*Work instructions*
An exact reproduction of all the data is needed, with no images in it.

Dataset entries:

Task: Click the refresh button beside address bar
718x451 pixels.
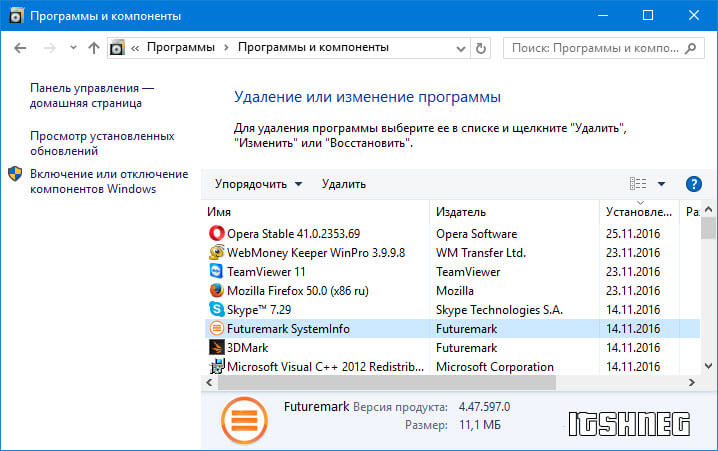Action: point(482,47)
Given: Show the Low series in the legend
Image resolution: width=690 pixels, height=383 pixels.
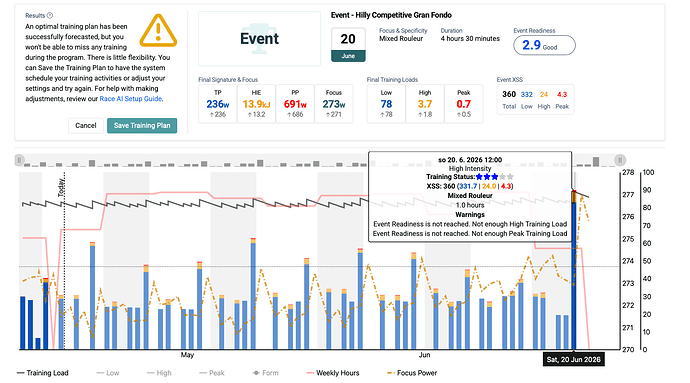Looking at the screenshot, I should click(108, 373).
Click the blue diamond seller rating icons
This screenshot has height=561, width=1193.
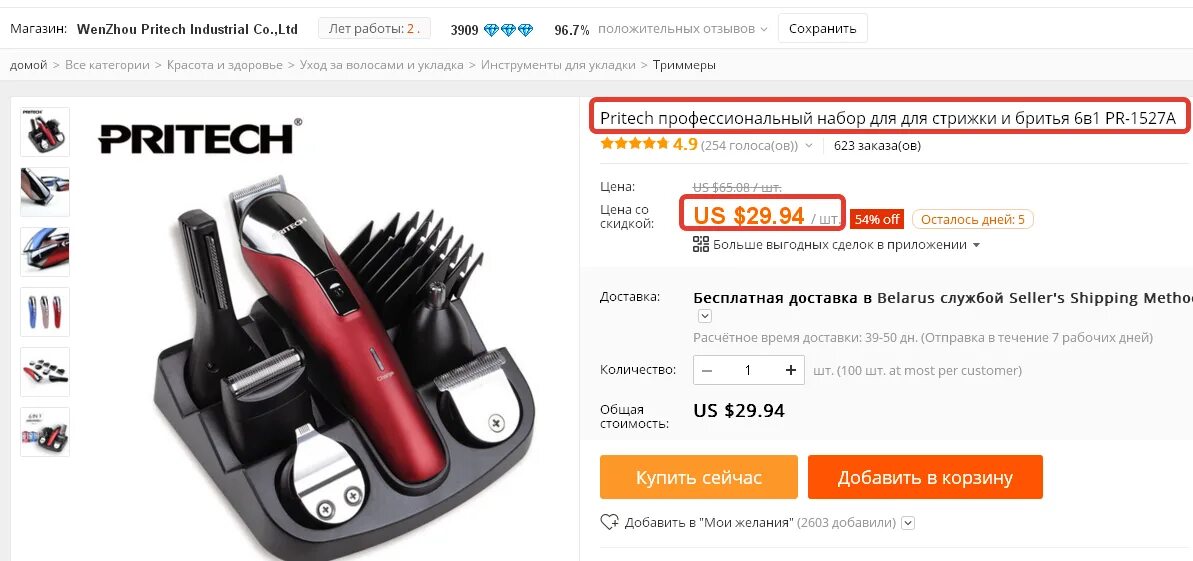(509, 30)
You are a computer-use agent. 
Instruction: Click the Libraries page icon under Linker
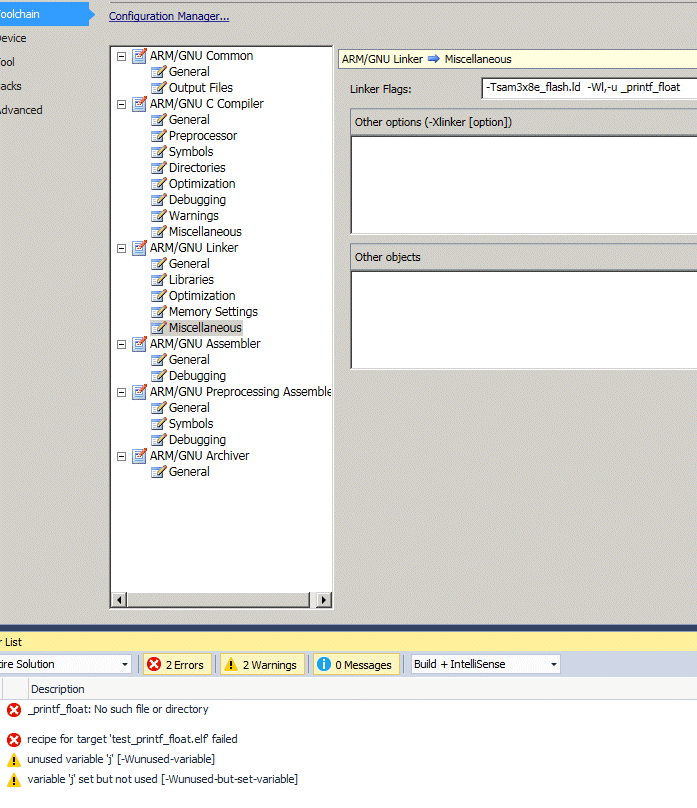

*Exercise solution*
Task: Click the refresh button beside address bar
718x451 pixels.
Action: point(482,47)
Given: Show the Low series in the legend
Image resolution: width=690 pixels, height=383 pixels.
Looking at the screenshot, I should click(108, 373).
Click the blue diamond seller rating icons
This screenshot has height=561, width=1193.
(509, 30)
You are a computer-use agent. 
Instruction: Click the Libraries page icon under Linker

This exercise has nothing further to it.